This course will examine the growth and development of the largest empire in world history - the British Empire - beginning with the late fifteenth century Tudor dynasty in England and ending with the death of the Queen-Empress Victoria in 1901. By the beginning of the twentieth century, there were very few countries or people who had not been affected, one way or another, by the impact of the British. The Empire itself by then covered over a quarter of the world's land surface, the Royal Navy dominated the oceans, and one in every four human beings lived under British rule. Yet despite all of this global power and the emergence of Britain by the beginning of the nineteenth century as the world's first true superpower, the British Empire had very humble, small-scale origins. In the course, we shall proceed chronologically, but also look more closely at particular themes and countries.

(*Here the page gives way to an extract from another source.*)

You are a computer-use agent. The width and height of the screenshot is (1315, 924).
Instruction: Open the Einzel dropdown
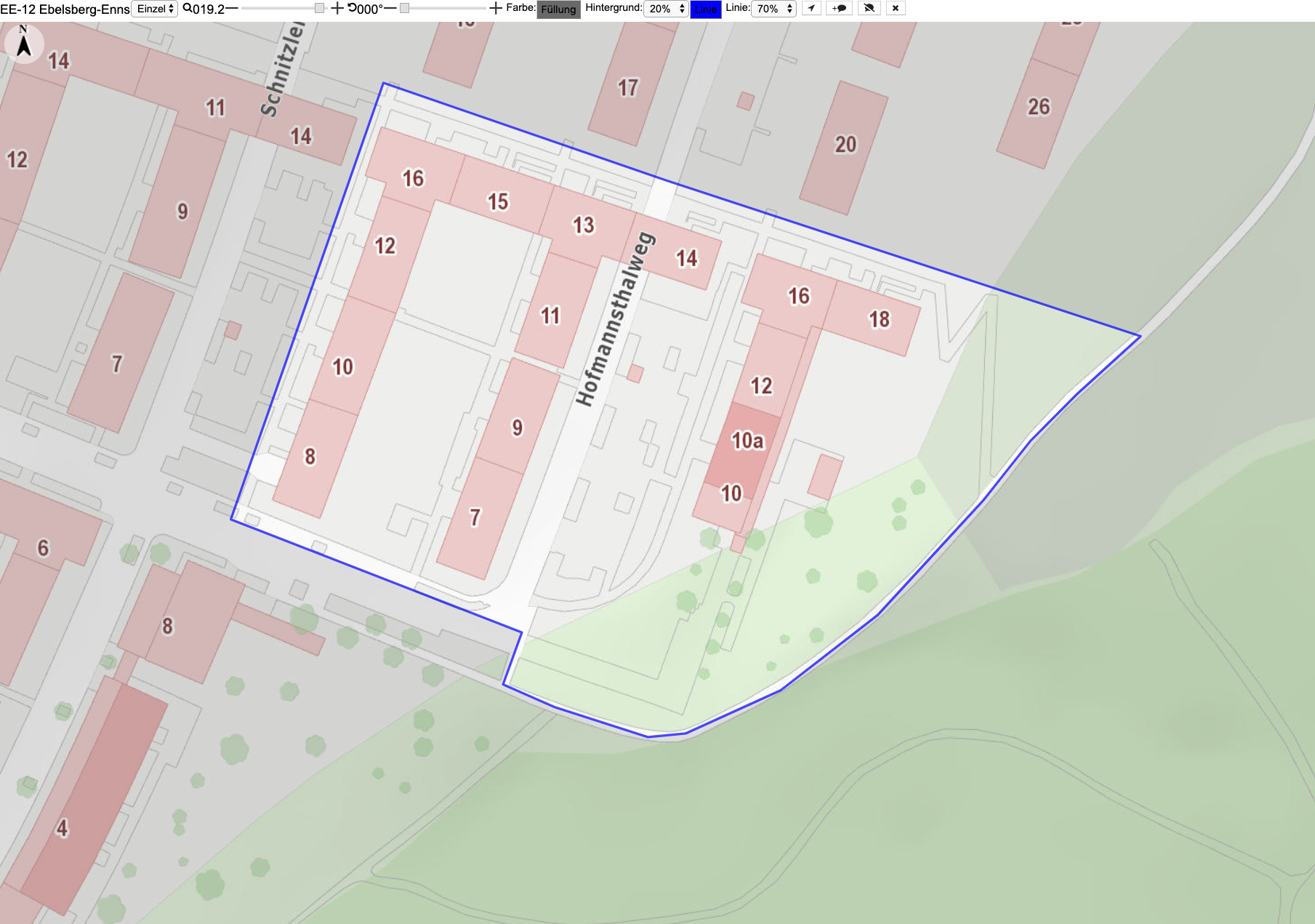click(155, 9)
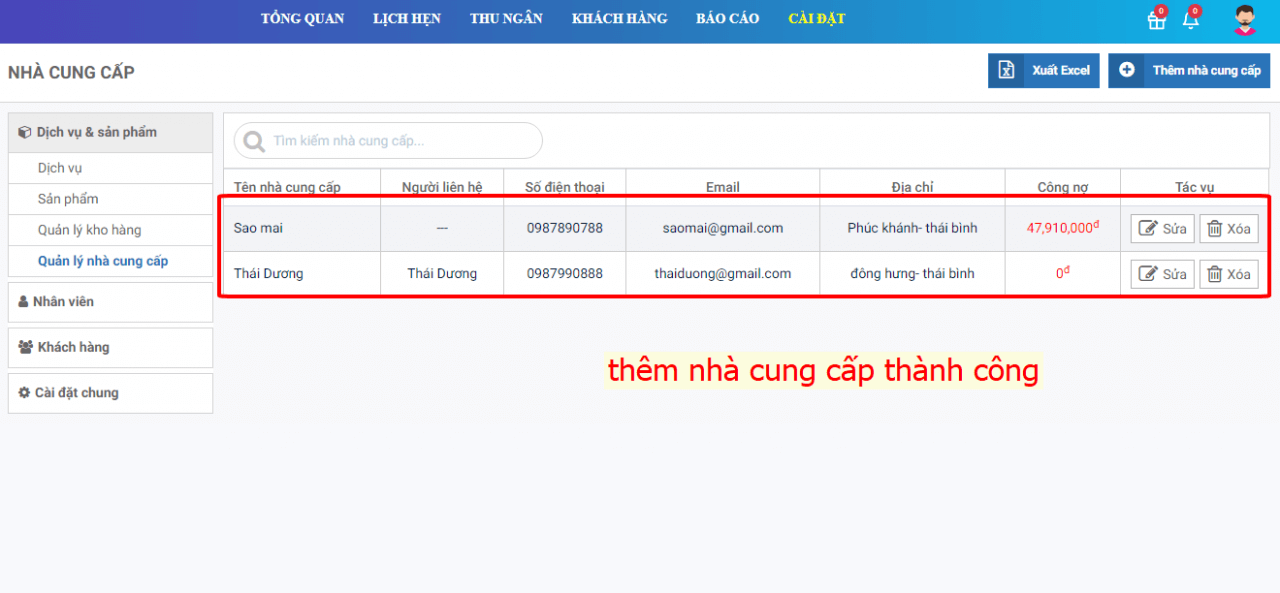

The course will not provide a fully comprehensive survey, an enormous task anyway; rather, we shall seek to uncover and understand the essential historical truths about this mightiest of empires.Lecture 1 The Tudor Empire from the Discovery of Newfoundland in 1497 to the Founding of Virginia and the Death of Elizabeth I in 1603
Lecture 2 Colonies in the New World
Lecture 3 The British in India, c. 1600-1815
Lecture 4 The American Revolution and the Restructured Empire
Lecture 5 Australia and New Zealand: Convicts, Settlers, and Self-Government
Lecture 6 Ireland: Mother Country or Exploited British Colony?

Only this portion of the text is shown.